Let $h(x)$ be the "triangle wave" function, such that $h(x)$ is periodic with period $1$ and has $h(x) = 2x$ for $x \in [0, 1/2]$ and $h(x) = 2 - 2x$ for $x \in [1/2, 1]$. In particular, $h$ is continuous and has $h(0) = h(1) = 0$, $h(1/2) = 1$, and $|h(x) - h(y)| \leq 2|x - y|$ for all $x, y$. Next, for each $n$, define $g_n(x)$ so that $g_n(x) = 0$ for $x < n$ and $g_n(x) = \frac{1}{n} h(3^n x)$ for $x \geq n$. With this definition, $g_n$ is continuous, and satisfies $|g_n(x) - g_n(y)| \leq \frac{2}{n} \cdot 3^n|x - y|$ for all $x, y$. Finally, define $f(x) = \sum_{n=1}^\infty g_n(x)$. Note $f$ is continuous since each $g_n$ is continuous, and all but finitely many $g_n$ vanish on $(-\infty, a)$ for each $a$.
Now we will show that $f_m \to f$ uniformly, where $f_m(x) = f(x + 3^{-m})$. For $n \geq m$, $g_n(x + 3^{-m}) = g_n(x)$ so long as $x \not \in (n - 3^{-m}, n)$, meaning $g_n(x + 3^{-m}) \neq g_n(x)$ only in $(n-1, n)$. Thus for any $x$, there is at most one $n$ with $n \geq m$ and $g_n(x + 3^{-m}) \neq g_n(x)$, and this $n$ necessarily satisfies $|g_n(x + 3^{-m}) - g_n(x)| \leq \frac{1}{n} \leq \frac{1}{m}$. Thus we have
\begin{align*}
|f(x + 3^{-m}) - f(x)| 
&= \left| \sum_{n=1}^\infty (g_n(x + 3^{-m}) - g_n(x)) \right| \\
&\leq \frac{1}{m} + \sum_{n=1}^{m-1} |g_n(x + 3^{-m}) - g_n(x)| \\
&\leq \frac{1}{m} + \sum_{n=1}^{m-1} \frac{2}{n} \cdot 3^{-(m - n)} \\
&\leq \frac{C}{m}
\end{align*}
for some sufficiently large $C$ not depending on $m$. Thus $|f_m - f| \leq C/m$, so $f_m \to f$ uniformly.
On the other hand, $f$ is not uniformly continuous.
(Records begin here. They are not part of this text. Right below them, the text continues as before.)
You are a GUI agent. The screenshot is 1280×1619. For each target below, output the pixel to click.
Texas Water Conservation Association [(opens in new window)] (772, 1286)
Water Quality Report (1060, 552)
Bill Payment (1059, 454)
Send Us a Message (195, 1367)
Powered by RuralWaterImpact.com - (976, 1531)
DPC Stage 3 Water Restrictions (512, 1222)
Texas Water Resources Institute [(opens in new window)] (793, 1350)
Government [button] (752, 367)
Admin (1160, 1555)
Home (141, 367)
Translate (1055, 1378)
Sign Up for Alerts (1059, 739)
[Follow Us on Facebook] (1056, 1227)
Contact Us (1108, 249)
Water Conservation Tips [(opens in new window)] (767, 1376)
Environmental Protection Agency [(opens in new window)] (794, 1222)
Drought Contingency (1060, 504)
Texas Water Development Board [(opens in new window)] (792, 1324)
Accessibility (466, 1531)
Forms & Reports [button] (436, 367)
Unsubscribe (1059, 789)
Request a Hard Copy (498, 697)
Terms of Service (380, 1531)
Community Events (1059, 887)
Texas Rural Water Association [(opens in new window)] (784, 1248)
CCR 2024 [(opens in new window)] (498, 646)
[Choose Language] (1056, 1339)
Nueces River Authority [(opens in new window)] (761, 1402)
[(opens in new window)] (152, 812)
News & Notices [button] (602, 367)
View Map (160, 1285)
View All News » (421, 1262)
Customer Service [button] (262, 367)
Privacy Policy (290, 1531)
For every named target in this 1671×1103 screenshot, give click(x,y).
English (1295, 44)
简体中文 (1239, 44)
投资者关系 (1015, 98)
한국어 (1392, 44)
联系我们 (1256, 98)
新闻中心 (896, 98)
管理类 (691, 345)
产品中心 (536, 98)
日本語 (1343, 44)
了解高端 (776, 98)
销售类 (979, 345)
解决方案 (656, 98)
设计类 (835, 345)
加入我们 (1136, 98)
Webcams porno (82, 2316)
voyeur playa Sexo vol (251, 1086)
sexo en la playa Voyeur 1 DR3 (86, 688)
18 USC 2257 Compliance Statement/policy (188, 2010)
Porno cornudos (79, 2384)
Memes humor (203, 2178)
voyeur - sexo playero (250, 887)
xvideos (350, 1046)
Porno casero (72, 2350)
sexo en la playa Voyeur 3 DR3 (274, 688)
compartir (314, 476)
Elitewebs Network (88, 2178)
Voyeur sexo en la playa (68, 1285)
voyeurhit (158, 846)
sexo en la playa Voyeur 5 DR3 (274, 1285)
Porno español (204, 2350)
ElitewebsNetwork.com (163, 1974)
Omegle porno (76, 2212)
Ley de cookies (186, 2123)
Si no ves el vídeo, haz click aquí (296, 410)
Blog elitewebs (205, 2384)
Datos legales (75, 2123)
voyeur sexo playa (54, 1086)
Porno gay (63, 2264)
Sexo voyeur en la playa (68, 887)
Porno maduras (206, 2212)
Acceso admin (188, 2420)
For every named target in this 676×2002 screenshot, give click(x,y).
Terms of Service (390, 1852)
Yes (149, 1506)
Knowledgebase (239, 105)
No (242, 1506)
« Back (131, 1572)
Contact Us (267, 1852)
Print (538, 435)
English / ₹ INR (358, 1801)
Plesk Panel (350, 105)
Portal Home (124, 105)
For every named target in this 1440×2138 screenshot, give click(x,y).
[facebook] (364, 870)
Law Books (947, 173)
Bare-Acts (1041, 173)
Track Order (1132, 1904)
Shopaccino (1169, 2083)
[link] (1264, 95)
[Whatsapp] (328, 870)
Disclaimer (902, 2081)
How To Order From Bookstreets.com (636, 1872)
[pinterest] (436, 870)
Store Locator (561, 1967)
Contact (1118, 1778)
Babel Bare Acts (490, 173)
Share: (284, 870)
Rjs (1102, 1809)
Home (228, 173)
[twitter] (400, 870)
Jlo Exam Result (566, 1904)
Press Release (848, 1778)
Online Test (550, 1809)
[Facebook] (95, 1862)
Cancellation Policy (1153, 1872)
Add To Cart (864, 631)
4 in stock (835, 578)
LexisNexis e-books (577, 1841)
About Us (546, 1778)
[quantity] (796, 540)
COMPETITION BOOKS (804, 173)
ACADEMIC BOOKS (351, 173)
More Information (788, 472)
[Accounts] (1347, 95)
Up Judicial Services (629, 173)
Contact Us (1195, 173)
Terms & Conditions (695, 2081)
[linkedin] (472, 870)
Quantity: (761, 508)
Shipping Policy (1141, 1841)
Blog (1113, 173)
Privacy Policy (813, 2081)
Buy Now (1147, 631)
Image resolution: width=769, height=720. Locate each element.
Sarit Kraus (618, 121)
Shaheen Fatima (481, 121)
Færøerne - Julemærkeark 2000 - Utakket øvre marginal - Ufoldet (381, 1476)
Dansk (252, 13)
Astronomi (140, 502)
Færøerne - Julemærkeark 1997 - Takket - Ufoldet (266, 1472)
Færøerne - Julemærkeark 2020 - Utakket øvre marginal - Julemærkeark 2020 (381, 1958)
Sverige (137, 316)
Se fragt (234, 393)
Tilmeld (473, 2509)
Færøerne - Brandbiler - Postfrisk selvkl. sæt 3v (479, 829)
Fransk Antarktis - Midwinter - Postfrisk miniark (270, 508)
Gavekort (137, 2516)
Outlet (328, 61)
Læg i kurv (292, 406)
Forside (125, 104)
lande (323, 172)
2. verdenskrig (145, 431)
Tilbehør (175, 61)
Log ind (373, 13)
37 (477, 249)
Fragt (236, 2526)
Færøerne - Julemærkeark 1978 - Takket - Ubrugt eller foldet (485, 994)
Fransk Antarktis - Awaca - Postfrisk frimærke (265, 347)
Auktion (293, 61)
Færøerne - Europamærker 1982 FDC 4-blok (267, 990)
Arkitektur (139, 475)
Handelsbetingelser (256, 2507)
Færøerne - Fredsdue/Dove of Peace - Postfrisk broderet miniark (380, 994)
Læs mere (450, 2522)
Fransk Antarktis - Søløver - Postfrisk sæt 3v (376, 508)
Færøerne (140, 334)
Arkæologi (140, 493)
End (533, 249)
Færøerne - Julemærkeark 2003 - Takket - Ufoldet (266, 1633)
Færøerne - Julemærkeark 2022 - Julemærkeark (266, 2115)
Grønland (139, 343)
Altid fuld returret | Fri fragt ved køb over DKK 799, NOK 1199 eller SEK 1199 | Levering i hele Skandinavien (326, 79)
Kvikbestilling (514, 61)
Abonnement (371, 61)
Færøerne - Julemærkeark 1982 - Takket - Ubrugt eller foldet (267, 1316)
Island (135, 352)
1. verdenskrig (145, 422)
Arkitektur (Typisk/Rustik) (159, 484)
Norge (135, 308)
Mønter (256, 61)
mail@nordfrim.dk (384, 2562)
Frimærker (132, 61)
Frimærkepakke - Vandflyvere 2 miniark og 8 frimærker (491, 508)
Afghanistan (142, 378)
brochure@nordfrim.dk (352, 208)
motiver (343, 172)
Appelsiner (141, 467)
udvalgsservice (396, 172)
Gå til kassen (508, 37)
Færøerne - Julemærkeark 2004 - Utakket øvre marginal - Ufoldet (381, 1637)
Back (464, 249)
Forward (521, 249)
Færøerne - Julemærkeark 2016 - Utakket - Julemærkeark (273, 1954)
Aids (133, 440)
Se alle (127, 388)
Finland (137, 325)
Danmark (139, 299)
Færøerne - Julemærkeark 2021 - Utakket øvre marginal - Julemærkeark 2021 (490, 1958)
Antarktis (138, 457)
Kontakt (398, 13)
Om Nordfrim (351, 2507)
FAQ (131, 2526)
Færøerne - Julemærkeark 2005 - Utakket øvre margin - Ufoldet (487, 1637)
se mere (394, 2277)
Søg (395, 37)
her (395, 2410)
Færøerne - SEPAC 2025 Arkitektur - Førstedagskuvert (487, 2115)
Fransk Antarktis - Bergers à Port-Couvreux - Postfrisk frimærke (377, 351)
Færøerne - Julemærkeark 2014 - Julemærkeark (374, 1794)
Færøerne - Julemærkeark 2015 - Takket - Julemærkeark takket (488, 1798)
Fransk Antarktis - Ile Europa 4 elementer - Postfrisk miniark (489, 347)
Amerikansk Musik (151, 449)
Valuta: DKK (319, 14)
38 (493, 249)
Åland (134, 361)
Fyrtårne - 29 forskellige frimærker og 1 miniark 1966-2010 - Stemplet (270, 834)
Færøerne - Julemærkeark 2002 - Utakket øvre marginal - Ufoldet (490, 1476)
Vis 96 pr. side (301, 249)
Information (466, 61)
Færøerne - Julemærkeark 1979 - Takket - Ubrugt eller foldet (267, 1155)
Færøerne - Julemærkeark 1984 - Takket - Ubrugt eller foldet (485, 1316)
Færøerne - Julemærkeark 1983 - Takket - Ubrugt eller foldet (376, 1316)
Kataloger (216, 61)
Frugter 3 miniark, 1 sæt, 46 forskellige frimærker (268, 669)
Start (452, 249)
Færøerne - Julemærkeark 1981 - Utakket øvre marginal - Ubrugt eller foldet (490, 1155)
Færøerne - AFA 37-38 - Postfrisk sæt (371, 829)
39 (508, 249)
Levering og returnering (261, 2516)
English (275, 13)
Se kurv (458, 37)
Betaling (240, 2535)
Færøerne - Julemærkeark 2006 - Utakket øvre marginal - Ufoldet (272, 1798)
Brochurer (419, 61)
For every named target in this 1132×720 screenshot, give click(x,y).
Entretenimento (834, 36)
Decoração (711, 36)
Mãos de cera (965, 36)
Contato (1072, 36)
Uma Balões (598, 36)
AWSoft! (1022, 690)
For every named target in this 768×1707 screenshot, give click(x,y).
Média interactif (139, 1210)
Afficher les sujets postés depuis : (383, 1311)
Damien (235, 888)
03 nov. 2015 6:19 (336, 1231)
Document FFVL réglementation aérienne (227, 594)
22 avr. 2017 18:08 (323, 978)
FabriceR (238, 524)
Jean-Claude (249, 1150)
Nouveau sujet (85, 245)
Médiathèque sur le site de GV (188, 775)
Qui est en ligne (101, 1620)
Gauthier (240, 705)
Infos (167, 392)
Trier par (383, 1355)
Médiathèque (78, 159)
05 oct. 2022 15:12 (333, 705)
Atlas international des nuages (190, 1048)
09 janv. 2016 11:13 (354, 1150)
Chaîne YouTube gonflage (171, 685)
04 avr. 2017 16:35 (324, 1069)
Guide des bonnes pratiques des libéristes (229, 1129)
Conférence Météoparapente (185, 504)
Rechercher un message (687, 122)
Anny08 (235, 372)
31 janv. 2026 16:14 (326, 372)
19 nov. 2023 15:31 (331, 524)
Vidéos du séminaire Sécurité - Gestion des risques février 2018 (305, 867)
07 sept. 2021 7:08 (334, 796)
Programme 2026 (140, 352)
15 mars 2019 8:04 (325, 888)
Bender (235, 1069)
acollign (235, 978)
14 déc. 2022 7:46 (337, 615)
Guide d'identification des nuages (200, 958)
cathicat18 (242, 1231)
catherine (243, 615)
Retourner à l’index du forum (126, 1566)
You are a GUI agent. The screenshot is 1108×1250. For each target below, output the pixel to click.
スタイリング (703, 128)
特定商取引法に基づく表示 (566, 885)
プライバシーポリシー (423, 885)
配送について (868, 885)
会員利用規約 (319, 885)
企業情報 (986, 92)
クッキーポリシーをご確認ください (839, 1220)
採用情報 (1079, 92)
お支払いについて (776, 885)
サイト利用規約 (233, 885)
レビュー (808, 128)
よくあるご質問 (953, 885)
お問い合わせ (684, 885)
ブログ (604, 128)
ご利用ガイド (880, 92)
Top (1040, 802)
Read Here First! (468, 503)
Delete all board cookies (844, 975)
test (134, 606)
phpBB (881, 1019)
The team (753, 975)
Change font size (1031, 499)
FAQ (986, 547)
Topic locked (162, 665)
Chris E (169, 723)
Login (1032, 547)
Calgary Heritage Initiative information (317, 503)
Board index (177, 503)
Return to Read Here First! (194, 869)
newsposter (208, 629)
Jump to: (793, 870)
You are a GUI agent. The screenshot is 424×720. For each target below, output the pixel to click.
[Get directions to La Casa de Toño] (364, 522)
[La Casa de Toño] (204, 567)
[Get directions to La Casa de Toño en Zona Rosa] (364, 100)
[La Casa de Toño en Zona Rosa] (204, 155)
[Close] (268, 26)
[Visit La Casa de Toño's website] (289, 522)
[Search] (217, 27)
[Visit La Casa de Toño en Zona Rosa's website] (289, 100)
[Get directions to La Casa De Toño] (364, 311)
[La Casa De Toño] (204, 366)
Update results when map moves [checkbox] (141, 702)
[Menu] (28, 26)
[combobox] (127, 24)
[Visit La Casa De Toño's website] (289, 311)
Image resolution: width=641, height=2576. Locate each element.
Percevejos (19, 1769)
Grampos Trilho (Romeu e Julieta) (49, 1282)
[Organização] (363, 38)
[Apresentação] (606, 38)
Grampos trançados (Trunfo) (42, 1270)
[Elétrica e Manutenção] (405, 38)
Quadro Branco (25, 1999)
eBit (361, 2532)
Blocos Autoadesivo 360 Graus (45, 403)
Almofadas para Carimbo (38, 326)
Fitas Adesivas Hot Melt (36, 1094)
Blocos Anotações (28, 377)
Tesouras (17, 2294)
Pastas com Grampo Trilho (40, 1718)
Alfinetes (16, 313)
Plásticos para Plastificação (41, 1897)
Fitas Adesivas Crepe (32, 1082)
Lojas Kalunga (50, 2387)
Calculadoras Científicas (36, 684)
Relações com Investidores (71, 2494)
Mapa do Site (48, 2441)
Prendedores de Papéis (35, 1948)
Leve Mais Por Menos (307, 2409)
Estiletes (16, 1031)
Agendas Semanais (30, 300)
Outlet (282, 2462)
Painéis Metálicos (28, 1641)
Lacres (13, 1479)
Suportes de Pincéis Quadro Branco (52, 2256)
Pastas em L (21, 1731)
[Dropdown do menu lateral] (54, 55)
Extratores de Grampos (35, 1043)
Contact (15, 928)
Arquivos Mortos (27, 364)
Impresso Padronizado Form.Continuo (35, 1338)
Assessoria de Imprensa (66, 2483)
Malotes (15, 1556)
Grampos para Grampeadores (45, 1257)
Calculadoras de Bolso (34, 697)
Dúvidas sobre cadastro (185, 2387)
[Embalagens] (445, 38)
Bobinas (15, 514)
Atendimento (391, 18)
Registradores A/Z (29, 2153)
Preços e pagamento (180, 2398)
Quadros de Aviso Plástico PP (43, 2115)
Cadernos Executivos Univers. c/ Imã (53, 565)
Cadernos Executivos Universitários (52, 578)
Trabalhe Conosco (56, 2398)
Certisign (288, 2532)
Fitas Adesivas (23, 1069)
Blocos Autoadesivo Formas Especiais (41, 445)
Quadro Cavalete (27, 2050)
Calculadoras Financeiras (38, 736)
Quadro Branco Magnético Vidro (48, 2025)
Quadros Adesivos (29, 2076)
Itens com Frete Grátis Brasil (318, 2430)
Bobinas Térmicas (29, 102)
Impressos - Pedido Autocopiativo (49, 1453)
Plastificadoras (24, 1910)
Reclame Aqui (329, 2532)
Consider $x$ of the form $k + \frac{1}{2}$ for $k$ a positive integer. For $n \leq k$ we have $g_n(x) = \frac{1}{n}$ since $3^n x = 1/2$ modulo $1$, so $f(k + \frac{1}{2}) = \sum_{n=1}^k \frac{1}{n}$. In particular, letting $k \to \infty$ we see $f(k + \frac{1}{2}) \to \infty$, while $f(k) = 0$ always, so $f$ is not uniformly continuous.
A: By assumption, for every $\epsilon >0$, there is an $n_0 \in \Bbb N$ such that for every $x \in \Bbb R$
$$n \geq n_0 \implies \left| f(x) - f \left(x + \frac{1}{n} \right)  \right| < \epsilon$$Now if you repeatedly substitute $x = \pm \frac{1}{n}$ in the above inequality, we can conclude that for any two rationals $a,b$ of the form(say $*$-type) $\frac{m}{n}$, where $m,n \in \Bbb Z, n \geq n_0$, we have
$$|f(a)-f(b)| < \epsilon$$
Now observe that the rationals of the form $m,n \in \Bbb Z, 0<n < n_0$ are nowhere dense in $\Bbb R$. Therefore rationals of $*$-type are dense in $\Bbb R$(we are using the fact that the rationals are dense in $\Bbb R$). Since $f$ is continuous, we obtain that for any two real numbers $x,y$
$$|f(x)-f(y)| \leq \epsilon$$
But since $\epsilon$ was arbitrary, we can conclude that $f$ must be a constant function which is trivially uniformly continuous.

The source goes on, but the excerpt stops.